Ficha técnica

Título: Ser fiel a la historia. Conversaciones con Karen Blixen | Autor: Karen Blixen| Traducción: Cristina Riera Canalias | Editorial: Confluencias | Colección: Conversaciones | Formato: 10 x 17 cm | Encuadernación: Rústica | Páginas: 90 páginas | ISBN: 978-84-941691-0-6 |Precio: 9,00 euros 

Ser fiel a la historia. Conversaciones con Karen Blixen

EDITORIAL CONFLUENCIAS

La escritora danesa, quizá más conocida por su seudónimo Isak Dinesen, recuerda en esta colección de entrevistas realizadas en Dinamarca, Roma, París y Nueva York, su infancia, los primeros éxitos, los duros años que pasó en África… Lo hace desde la tranquilidad de ser una de las principales figuras literarias de su tiempo, una celebridad internacional que finge no dar importancia a los elogios que le dedica Ernest Hemingway, o que considera exagerada su candidatura al Premio Nobel mientras comparte veladas con Marilyn Monroe y Arthur Miller.

 

I
Concédanles doscientos años más de paz
Por Johs Jacobsen. Politiken, 3 de octubre de 1937

¿Qué le gustaría que le contase sobre mi libro? Lo único que sé es lo que ya está escrito. En cuanto a si merece la pena, le aconsejaría que lo leyese usted mismo. No tengo ninguna otra palabra ni ninguna otra idea que añadir: está todo escrito. ¡Y le aseguro que no ha sido tarea fácil!».

Allí sentada se encontraba la baronesa Blixen, tierna y frágil, acurrucada en un cálido sofá. Jamás resulta ser como uno la imagina. Presenta miles de facetas, pero al igual que en la novela de fantasía africana Ella de Rider Haggard, es en todo momento «la que debe ser obedecida». En su mano, se revela una nueva y misteriosa magia: es una mano revoltosa y llena de vida, con una fortaleza en los dedos digna de un virtuoso del violín; veloz como el rayo y con una precisión milimétrica.
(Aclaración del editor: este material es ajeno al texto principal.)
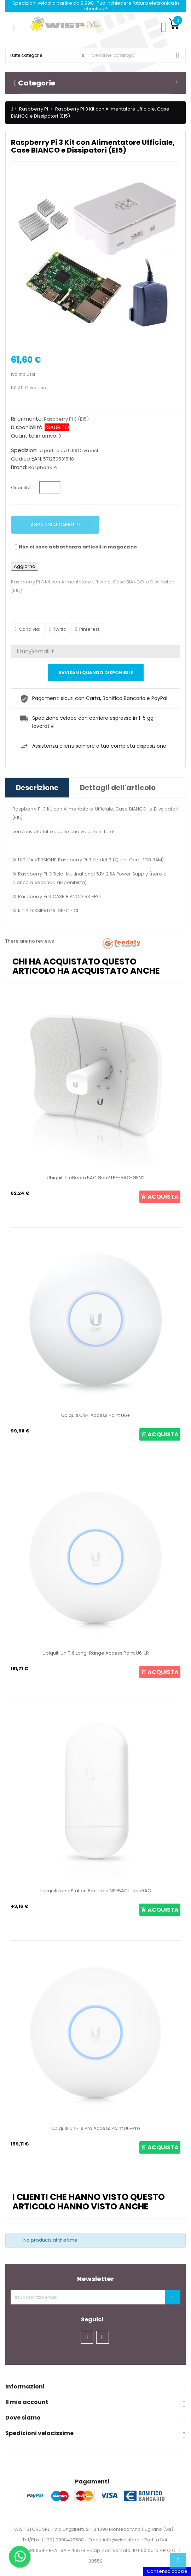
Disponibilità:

No es ya Isak Dinesen, sino Karen Blixen. Se ha despojado de la máscara que ocultaba su nombre. ¿Qué le podría preguntar después de tan reveladora presentación? La baronesa encendió un cigarrillo y la llama amarilla se reflejó en sus ojos, de un marrón tan oscuro que apenas se podía distinguir.

Extraño, incluso increíble, podría resultar en ese instante que esta persona huraña y encogida hubiese sido propietaria de más de seis u ocho mil acres de tierra, hubiera estado a cargo de varios cientos de sirvientes africanos y que se hubiese dedicado a cultivar toneladas de café igual que un hombre hasta que las langostas y la caída de los precios la obligaron a abandonar su plantación en Kenia.

Extraño… mas, en el fondo, parte de la magia.

-¿Su libro trata sobre África?

-Es una narración verídica de mis experiencias en el continente. Viví en Kenia durante dieciocho años, los mejores de mi vida; por eso tiene tanto significado para mí y siento tanta añoranza. Aquí son muchas las puertas que se cierran para una persona que haya estado ausente una larga temporada. No estuve aquí durante la guerra y tampoco viví la penuria de la posguerra. Algo tan estremecedor como la Gran Guerra no se termina simplemente porque se haya firmado la paz. La mentalidad humana en su totalidad ha cambiado, pero allá donde yo me encontraba, a dos mil metros sobre el nivel del mar y justamente debajo del ecuador, no había guerras.